La loi nouvelle contre la presse serait un irréparable malheur public si réellement elle pouvait atteindre le Socialisme qu’elle veut frapper. Mais le Socialisme est le salut du monde, des riches comme des pauvres, et quelques combinaisons de législateurs éphémères ne sauraient triompher de la loi supérieure, de la loi divine qui promit l’empire du monde à la justice. La Revue Sociale peut mourir ; d’autres plus forts que nous peuvent être contraints au silence, mais le Socialisme est invincible et c’est lui qui a le droit de prendre pour devise ces paroles du Deutéronome : Levabo ad cœlum manum meam et dicam : Vivo ego in æternum : « Je lèverai ma main vers le ciel et je dirai : Je suis éternel. »
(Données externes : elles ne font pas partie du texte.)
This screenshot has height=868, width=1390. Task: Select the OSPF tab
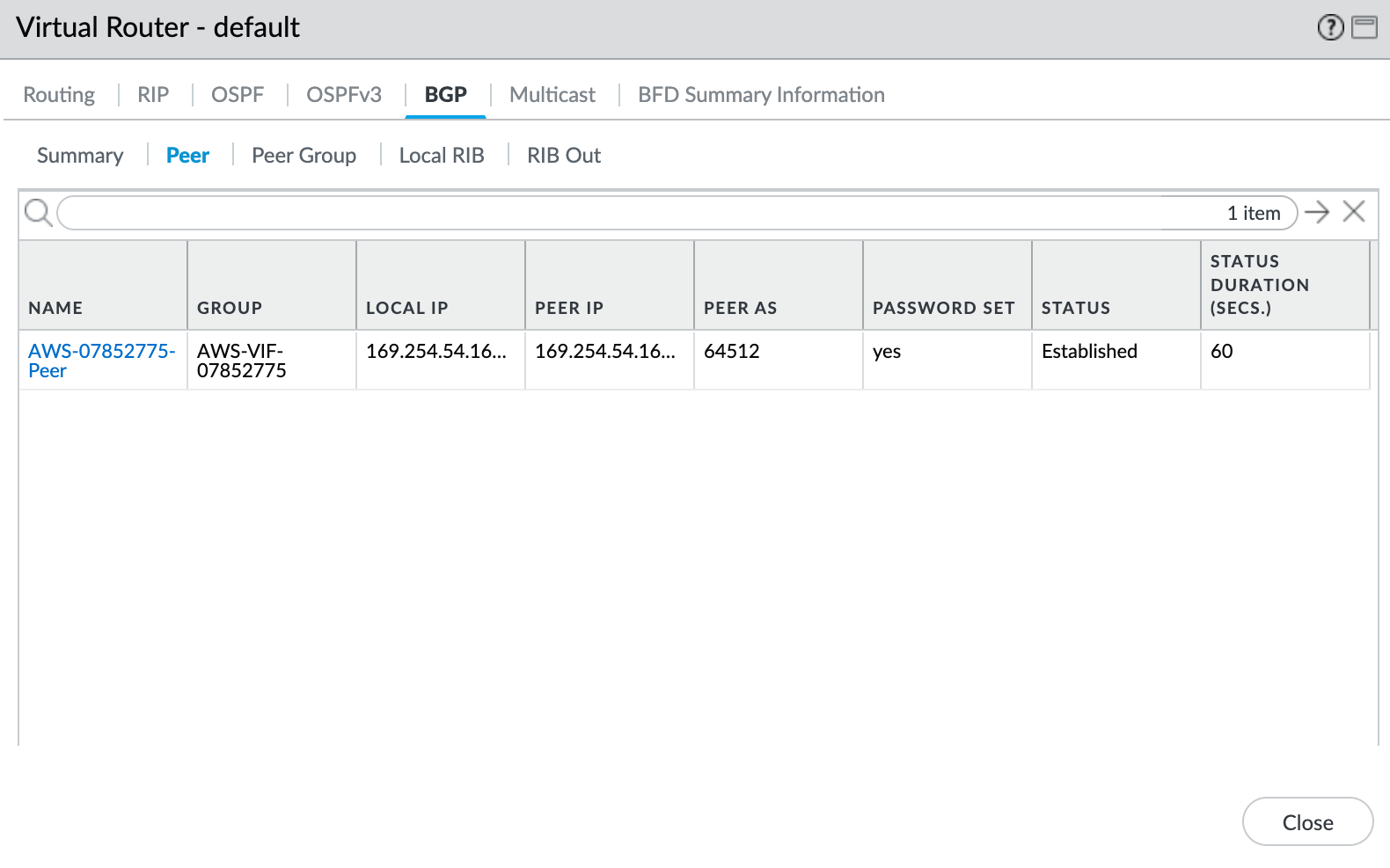(x=238, y=95)
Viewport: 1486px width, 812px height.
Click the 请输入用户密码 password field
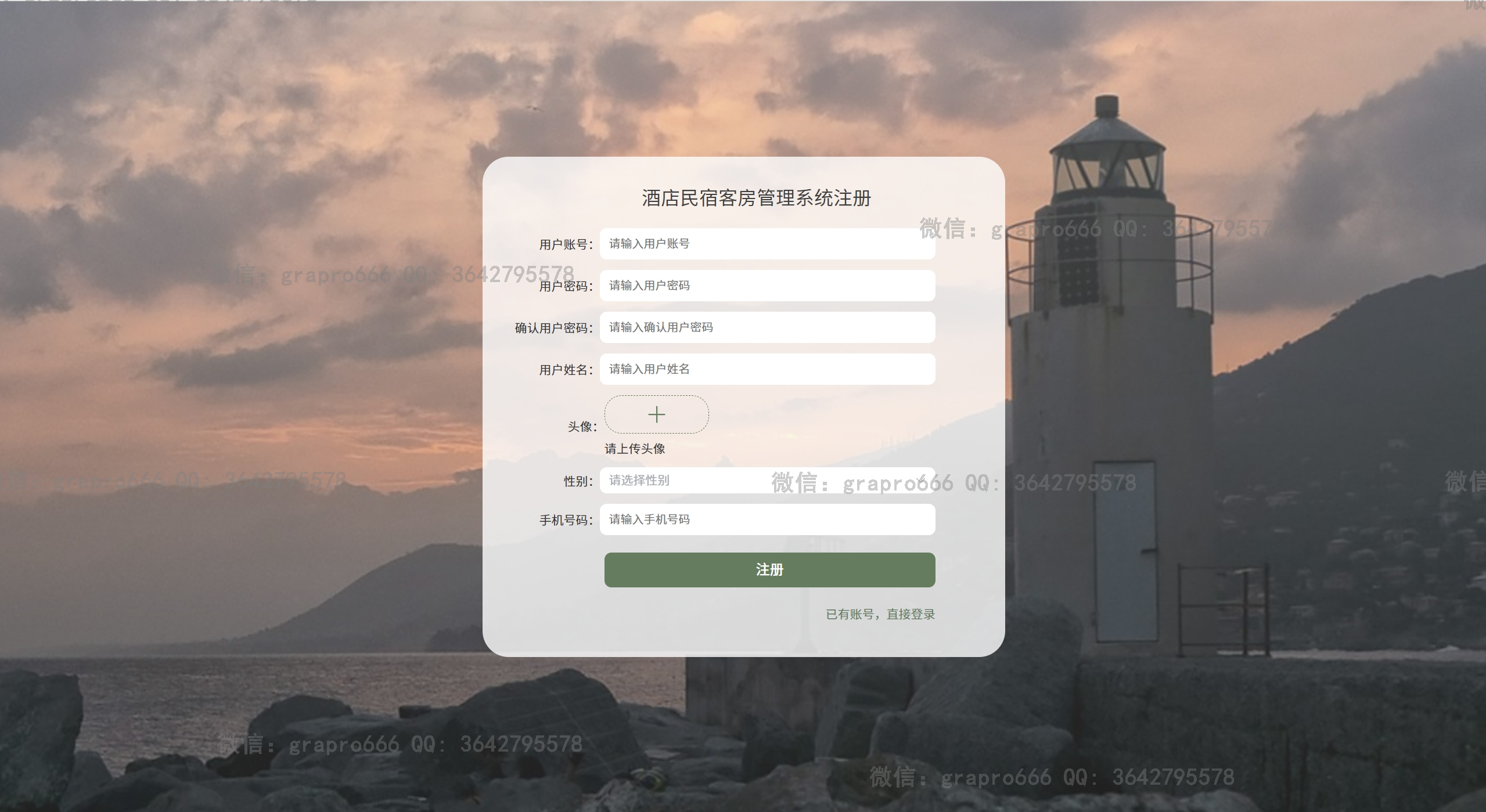pos(767,286)
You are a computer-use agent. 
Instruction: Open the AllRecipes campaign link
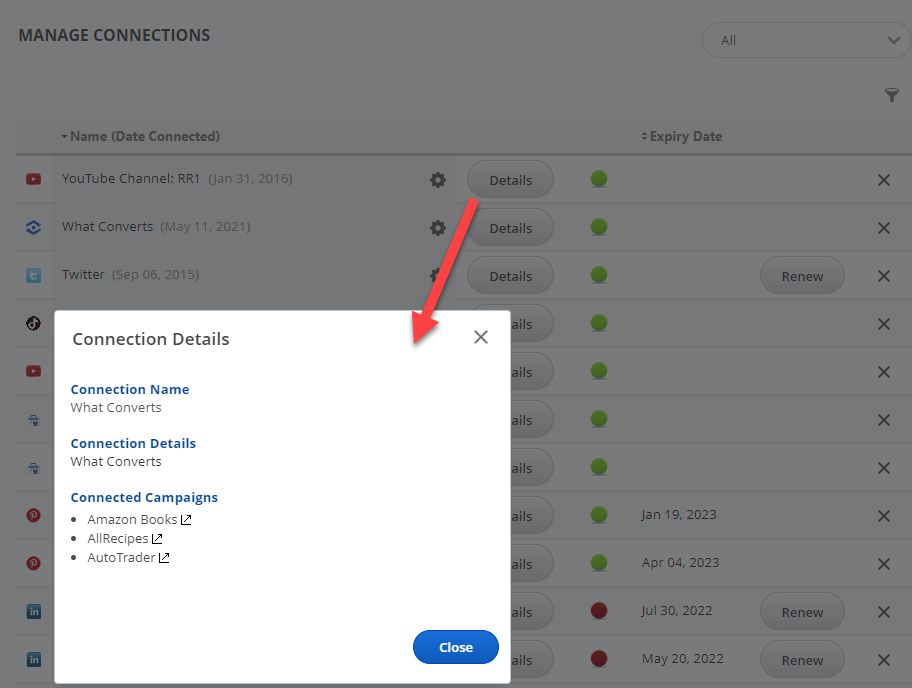point(118,539)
Désormais la propagande socialiste bravera toutes les dois, tous les préfets et toutes les polices. Assez parmi nous ont reçu la bonne semence ; assez d’hommes de bonne volonté ont été initiés par les combats d’idées de ces deux ans de révolution pour que la parole suffise à défaut de la presse. On nous ferme la place publique ; rentrons au foyer et redisons à nos amis, à nos voisins, à nos enfants qui les répéteront de même les paroles de salut : Hommes, nous sommes tous libres, égaux et frères.

Du reste, nous n’en sommes pas encore à ce degré d’oppression. La Presse est l’hydre des temps modernes. Les gouvernements contre-révolutionnaires qui frappent une de ses têtes en voient bientôt renaître dix. La Revue Sociale elle-même suspend ses publications mais elle espère les reprendre dans peu de temps sous une forme nouvelle et offrir à ses abonnés un recueil paraissant à des intervalles plus rapprochés, et confié à un plus grand nombre de rédacteurs.

Si cette espérance devait être trompée, nous pouvons du moins nous rendre ce témoignage que l’œuvre dont la loi sur la presse interrompt le cours fut toute de dévouement à notre cause. Pendant huit mois, nous n’avons épargné aucun sacrifice pour donner un organe de plus au Socialisme. Il fallait l’obstacle trop au-dessus de nos forces que l’on vient de nous opposer pour nous empêcher de continuer.